The Linksys DPC3008-CC is another stellar cable modem with specifications almost identical to the SB6121. It is IPv4 and IPv6 compatible and can connect via USB or Ethernet. Cisco is well known for its excellent customer support, and the DPC3008-CC works with DOCSIS 1.1, 2.0, and 3.0 connections.
Fortunately, Cisco doesn’t skimp when it comes to extras. The package comes with a power adapter, Ethernet cable, and user CD. Inside the box, customers will also find a user manual, so they can configure their new DPC3008-CC modems without connecting to the Internet.
The DPC3008-CC’s real selling point is its support for 8 channel DOCSIS 3.0 technology, which allows users to receive theoretical download speeds of up to 320 Mbps. Compared to other modems, the DPC3008-CC is the most technologically advanced model on the market.

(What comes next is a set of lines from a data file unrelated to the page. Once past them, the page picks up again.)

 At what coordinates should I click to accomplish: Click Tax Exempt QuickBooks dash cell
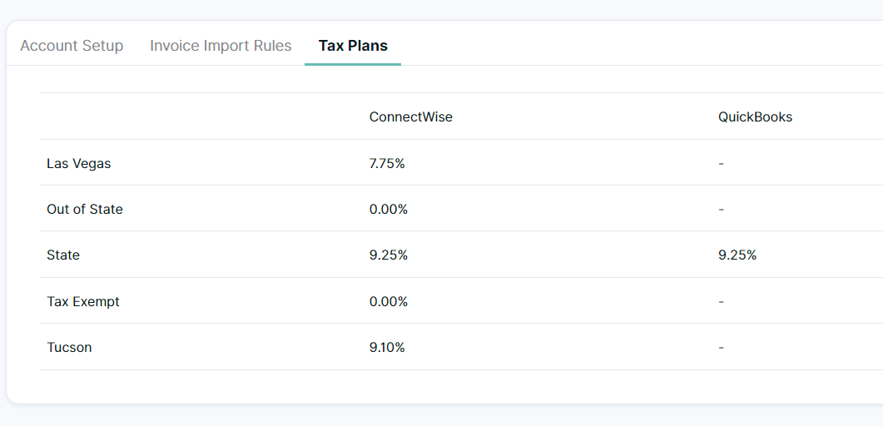(722, 302)
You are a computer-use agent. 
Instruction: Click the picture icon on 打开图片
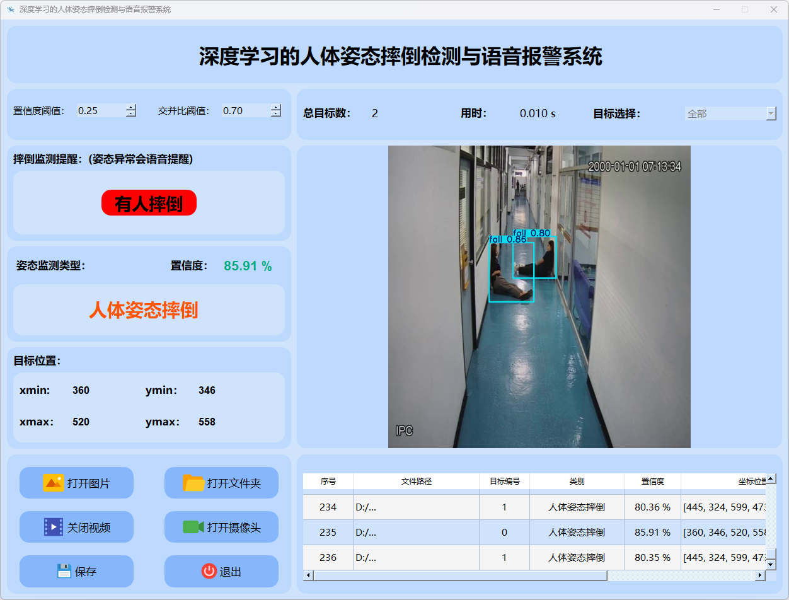point(53,483)
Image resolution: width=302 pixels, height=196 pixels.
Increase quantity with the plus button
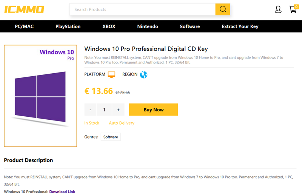[x=118, y=110]
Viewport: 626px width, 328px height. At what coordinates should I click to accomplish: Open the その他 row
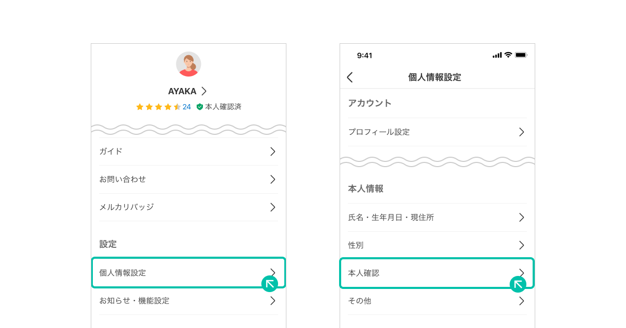pos(437,301)
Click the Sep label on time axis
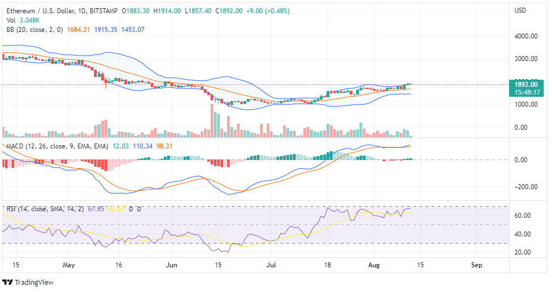The height and width of the screenshot is (292, 553). click(477, 265)
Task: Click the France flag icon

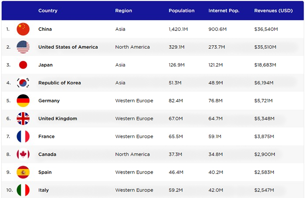Action: coord(23,136)
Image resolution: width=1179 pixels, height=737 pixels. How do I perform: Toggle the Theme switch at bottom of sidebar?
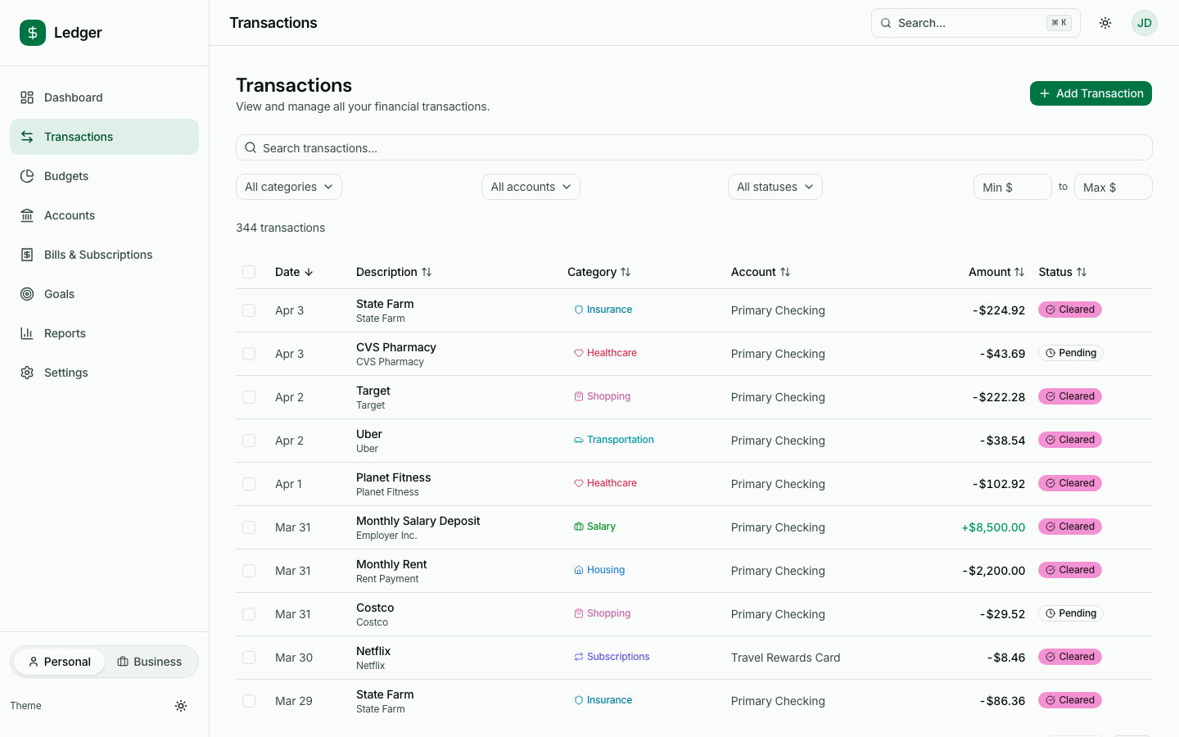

While slightly more expensive at $110, the Motorola SB6120 is well worth the price premium. It’s designed to work equally well in both residential and commercial settings, so it’s a very reliable piece of equipment.
It supports 4-channel DOCSIS 3.0 connections and caps out around 160 Mbps, which is more than double what ISPs currently offer. Like the DPC3008-CC, the SB6120 also supports AES encryption, and the modem comes with an industry leading 2-year warranty.
Named the SURFboard eXtreme cable modem, the SB6120 comes with a quick start guide, user CD, Ethernet cable, power adapter, installation checklist, and warranty card. The best cable modems all offer incredibly fast speeds, but the SB6120 also offers easy installation and a fantastic warranty.